Mount Sinai Beth Israel Corporate Director of Community Affairs Brad Korn and Mount Sinai Senior Director for Community and Government Brad Beckstrom discuss the new facility at Tuesday’s Community Board 6 meeting. (Photo by Maria Rocha-Buschel)

By Maria Rocha-Buschel

The new Mount Sinai Beth Israel hospital planned for East 13th Street may be shorter than initially planned due to newly-discovered unused space at the adjacent New York Eye and Ear facility, representatives announced at a sparsely-attended Community Board 6 meeting this Tuesday.

“We discovered that there was more property available inside the New York Eye and Ear building, which allowed us to reconfigure what we’re going to do with the new building on 13th Street,” said Brad Korn, corporate director of community affairs for Mount Sinai Beth Israel. “We’re not changing any of the programs or promises we made on beds or anything like that, but it just makes it a little easier and will be a little less intrusive in the new build-up.”

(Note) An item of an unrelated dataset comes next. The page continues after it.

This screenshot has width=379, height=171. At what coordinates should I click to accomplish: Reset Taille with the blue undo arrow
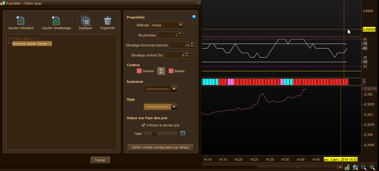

Korn said at the meeting that the new space delayed the hospital from submitting a certificate of need, which was expected to be approved by the end of last year and will now likely be submitted by the middle of this year.

“(The new plan) will connect to the New York Eye and Ear building so it will become an integrated hospital,” said Brad Beckstrom, senior director for community and government for Mount Sinai.

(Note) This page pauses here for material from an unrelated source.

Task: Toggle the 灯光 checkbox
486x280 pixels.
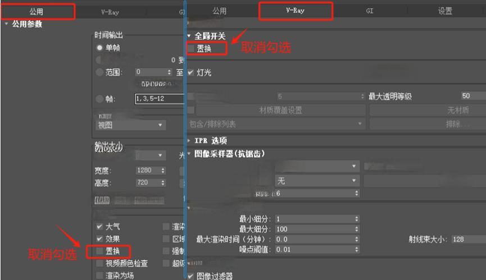Action: tap(190, 73)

Korn and Beckstrom announced at a Community Board 5 meeting last year that MSBI would be increasing the number of floors on the new building to accommodate additional beds if necessary so community board member Claude Winfield asked if the ability to build higher would still be available given this change.

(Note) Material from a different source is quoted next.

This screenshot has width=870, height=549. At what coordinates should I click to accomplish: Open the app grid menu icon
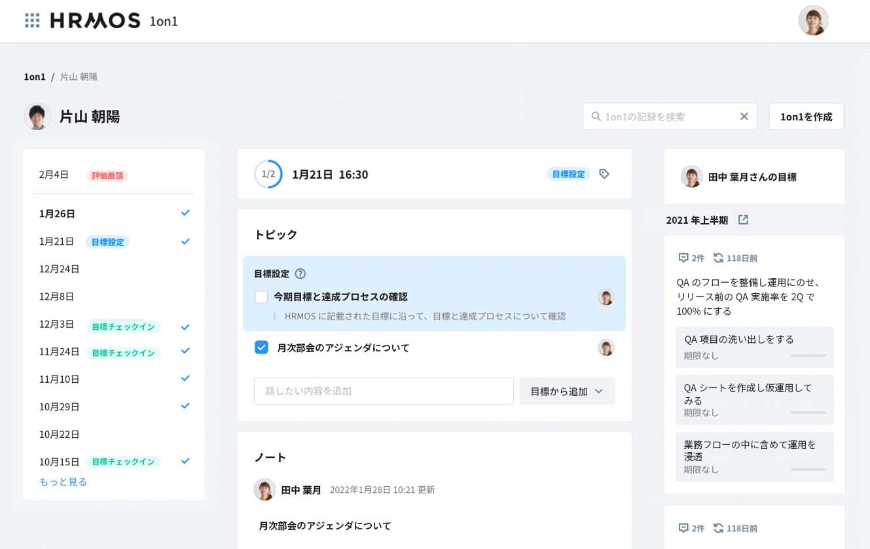(32, 21)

“It allows for the contingency to expand beds in case it’s needed,” Korn said.

Beckstrom said that there was never a formal submitted plan for how high the building would be constructed initially and there is still no specific plan for how many floors the new facility will be.

As Town & Village previously reported, MSBI is also planning to move behavioral health services from the Bernstein Pavilion to a new space in the Lower East Side and Korn expanded on the hospital system’s decision to make that change at the CB6 meeting, explaining that renovating an old building wouldn’t allow Mount Sinai to offer the full scope of mental health services they were hoping to.

“(The Bernstein Pavilion) is a building that is not in the greatest of shape,” Korn said. “It’s one of those buildings that leaks when it doesn’t rain, it’s outdated and over 60 years old and hasn’t had the greatest upkeep. We could spend a lot of money and we still wouldn’t have a state-of-the-art facility, so given that we started looking for other property and identified 45 Rivington Street.”

Beckstrom said that all mental health services available at Bernstein will be moved to the Rivington location and the new space will allow them to add two additional levels of care in between inpatient and outpatient services, in addition to integration of primary care services.

Rendering of the planned Mount Sinai Beth Israel

The cost of renovations on an old building was also MSBI’s justification for planning the new facility at East 13th Street in the first place, with Korn and Beckstrom claiming that renovating the original facility would have cost $1.3 billion. The latest projection of the budget for the current project is $550 million.

Beckstrom said at the recent meeting that MSBI hopes to begin construction on the new facility by early 2020, with two to three years of construction time, adding that services offered at the current facility will be available up until the day the new hospital opens.

Beckstrom noted that in the last few years, pediatric services in addition to women’s health, the neo-natal intensive care unit and the pediatric intensive care unit have been moved elsewhere but services that are currently available, including surgical services and the emergency room, will remain available through construction.

The current 799-bed hospital will be downsized to 220, with 150 of those beds allocated to mental health services that will now be located on Rivington Street. The 649 medical-surgical beds in the original facility are being reduced to 70, which remains the same despite the recent adjustments to the plan.